Alation is an enterprise-grade data intelligence platform with pricing starting around $16,500 per month. Alation targets large organizations with advanced governance, cataloging, and AI capabilities but sits at a fundamentally different price point and complexity level than Elementary.
Immuta focuses on data access control and governance for enterprise DataOps teams with contact-for-pricing plans. Immuta addresses a different primary concern — access security rather than pipeline observability.
Elementary differentiates through its dbt-native architecture, open-source foundation, and code-first approach. For teams already invested in dbt, Elementary provides the most seamless path to comprehensive data observability without the overhead of enterprise procurement or complex integrations.
Frequently Asked Questions
What is Elementary?
Elementary is an open-source data observability tool specifically designed for dbt (Data Build Tool). It helps you monitor and maintain data quality in your database.
Is Elementary free to use?
Yes, Elementary offers a freemium pricing model. You can start using it for free, with paid plans available for more advanced features and support.
How does Elementary compare to other data quality tools like Datafold or Great Expectations?

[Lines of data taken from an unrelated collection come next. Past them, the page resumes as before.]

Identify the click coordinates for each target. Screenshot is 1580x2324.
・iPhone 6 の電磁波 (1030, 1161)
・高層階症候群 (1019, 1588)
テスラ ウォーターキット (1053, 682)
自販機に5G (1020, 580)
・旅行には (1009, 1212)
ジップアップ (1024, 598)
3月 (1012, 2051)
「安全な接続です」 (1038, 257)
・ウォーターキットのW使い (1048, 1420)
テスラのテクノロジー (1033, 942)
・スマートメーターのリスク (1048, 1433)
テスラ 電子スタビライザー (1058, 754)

Elementary is designed specifically for dbt users, making it a more tailored solution compared to general-purpose data quality tools. Its open-source nature also allows for community-driven development and customization.
Can I use Elementary if I'm not using dbt?
While Elementary is optimized for dbt, it can still be used with other databases and ETL tools. However, you may need to configure it manually to suit your specific needs.
Does Elementary have any limitations on the number of queries or users?
As an open-source tool, Elementary doesn't have explicit limits on queries or users. However, its performance and scalability may be affected by the complexity of your database schema and usage patterns.